When we asked about the effect producer Dave Sardy had on Lost in Alphaville, Sharp’s reaction was, “Oh my god.” Yeah, your album producer is that big of a deal.

“I only had one rule with, or two I should say, two golden rules with Polyvinyl, the company that’s putting this record out,” Sharp begins to explain. “I had two rules with them. One was that I would make the record with them and we didn’t have to sign any contracts or anything. It was like just a handshake kind of thing. But I would make the record on my own and go off and go on this exploration of trying to find this thing that I wanted us to accomplish. But I knew I was gonna go down a bunch of different avenues and paths and that kind of stuff, so it wasn’t gonna be super quick. So my main thing was, ‘You don’t get to hear any of the record, you just have to trust me.’ So that was one part of it. I’m gonna go wherever I need to go, I’m gonna make mistakes, I’m gonna try things that we’re not gonna end up using and I don’t want you to hear any of that. I don’t care for you to hear any of the multitude of choices of like, ‘Oh you could’ve done this or that,’ or ‘How do you think this sounds,’ I don’t want you to be dragged into the process at all. I just want you to hear the album when it’s done. So that was number one.
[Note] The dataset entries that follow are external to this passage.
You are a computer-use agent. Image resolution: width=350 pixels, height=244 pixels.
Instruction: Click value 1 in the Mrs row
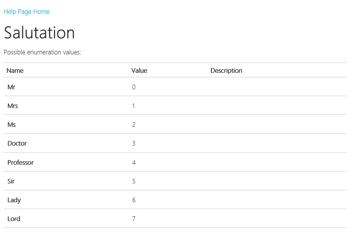[x=133, y=106]
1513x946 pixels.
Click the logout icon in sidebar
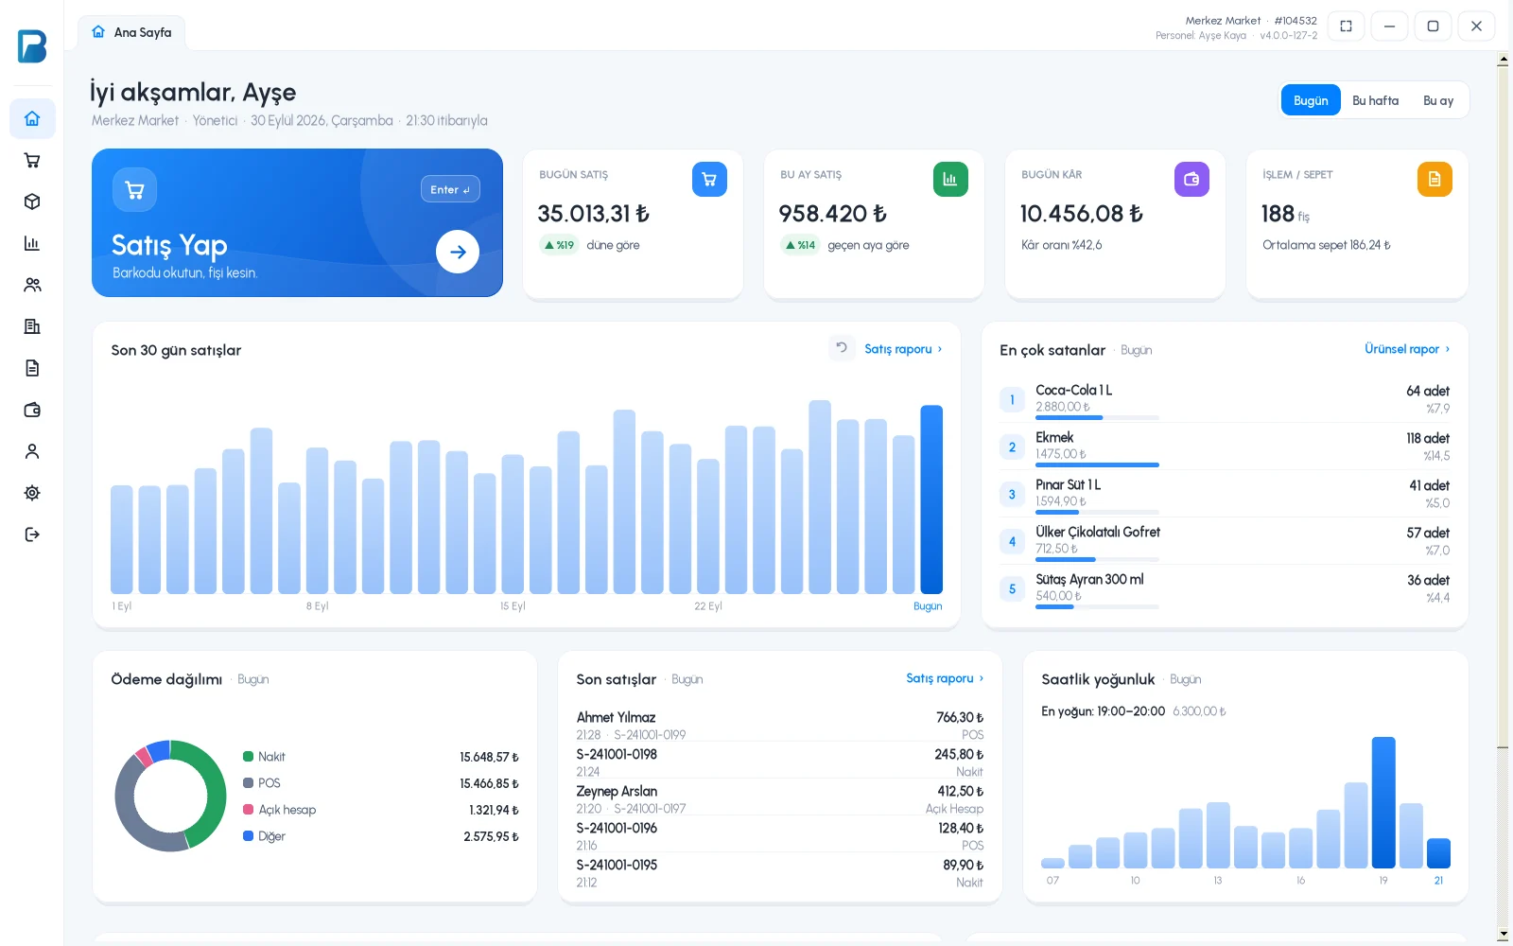pos(32,534)
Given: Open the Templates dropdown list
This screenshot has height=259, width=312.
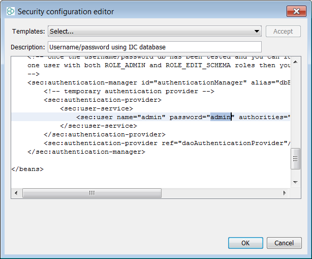Looking at the screenshot, I should [154, 32].
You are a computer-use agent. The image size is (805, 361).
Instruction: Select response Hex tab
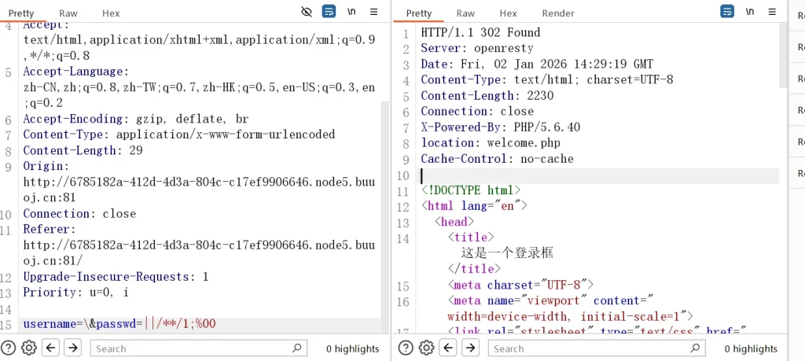point(509,13)
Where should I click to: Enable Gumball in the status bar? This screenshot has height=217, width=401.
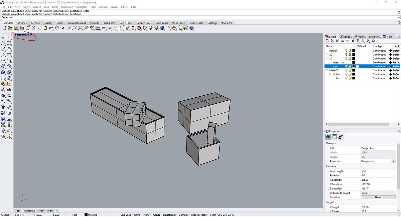pyautogui.click(x=183, y=215)
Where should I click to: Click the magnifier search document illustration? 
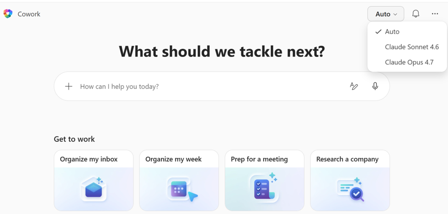(x=351, y=189)
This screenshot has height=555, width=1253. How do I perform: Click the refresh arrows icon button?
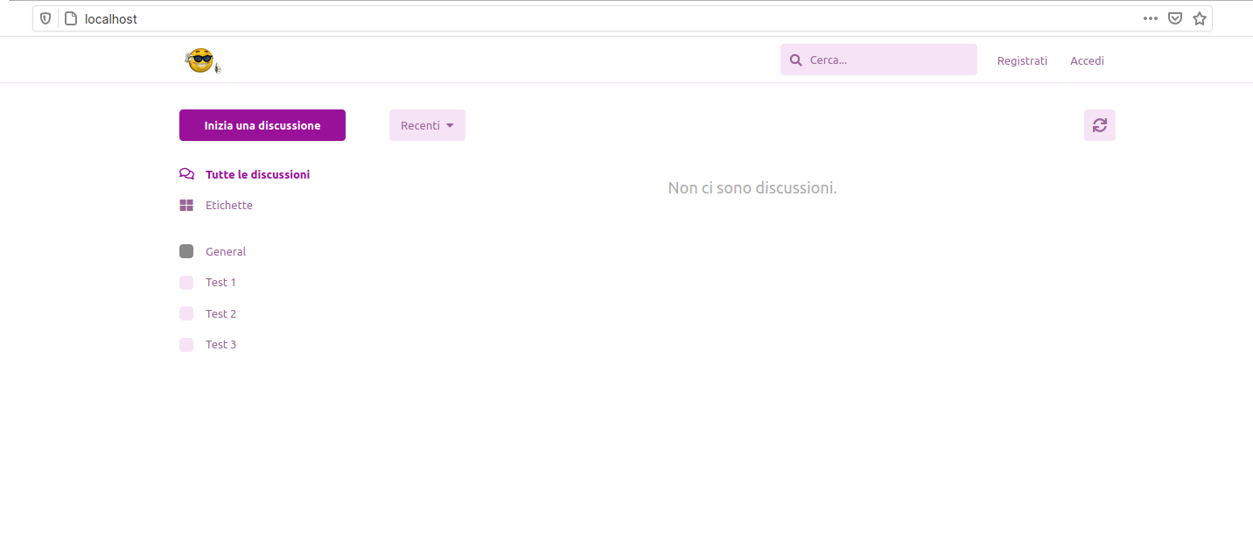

“Number two golden rule for me was, that when I’ve taken it as far as I can go, I want to make sure that the last person who has a creative impact on it is a real talent. Like somebody who is an extraordinary person. And there’s only a handful of those people, in my mind. People who are really the best of the best. And so basically, [I told Polyvinyl] you can’t hear the record, and when it’s done, it’s gotta be put in the hands of somebody I feel comfortable will give it the best chance it can to be made. So there’s like ten people that I could think of like that, and they all cost like a billion dollars to work with, right? [laughs] So those were the two things and they agreed to those. Dave was one of those people. He’s an extraordinary mixer. Extraordinary. So that was it.”

Alphaville adventures never stop though. “The fun thing about him is, I went down to talk to these different people who I had a great admiration for, and they asked for ideas and I said, ‘No I don’t send out music. It’s either you wanna work with me or you don’t.’ So the second I reached out to him (it was through Tegan and Sara – he mixed one of their records), the second I wrote to him about it, he wrote back, I think it was just, ‘In.’ [laughs]

“He’s a man of not the fewest words, but almost no words. He was just like, ‘In,’ ‘Yes, ‘Cool,’ ‘Done,’ ‘F—’ ‘Whatever!’ We were never in the same room together. So we were doing it through these long notes and his responses were, ‘Ok.’ But that felt so amazing, to have somebody who’s done the incredible work that he’s done to be like not making me jump through any hoops. He was just ready to go.” All adventures and the fifteen year wait for The Rentals’ Lost in Alphaville definitely paid off and after hearing all this, it’s hard not to see why. Hooray for teamwork!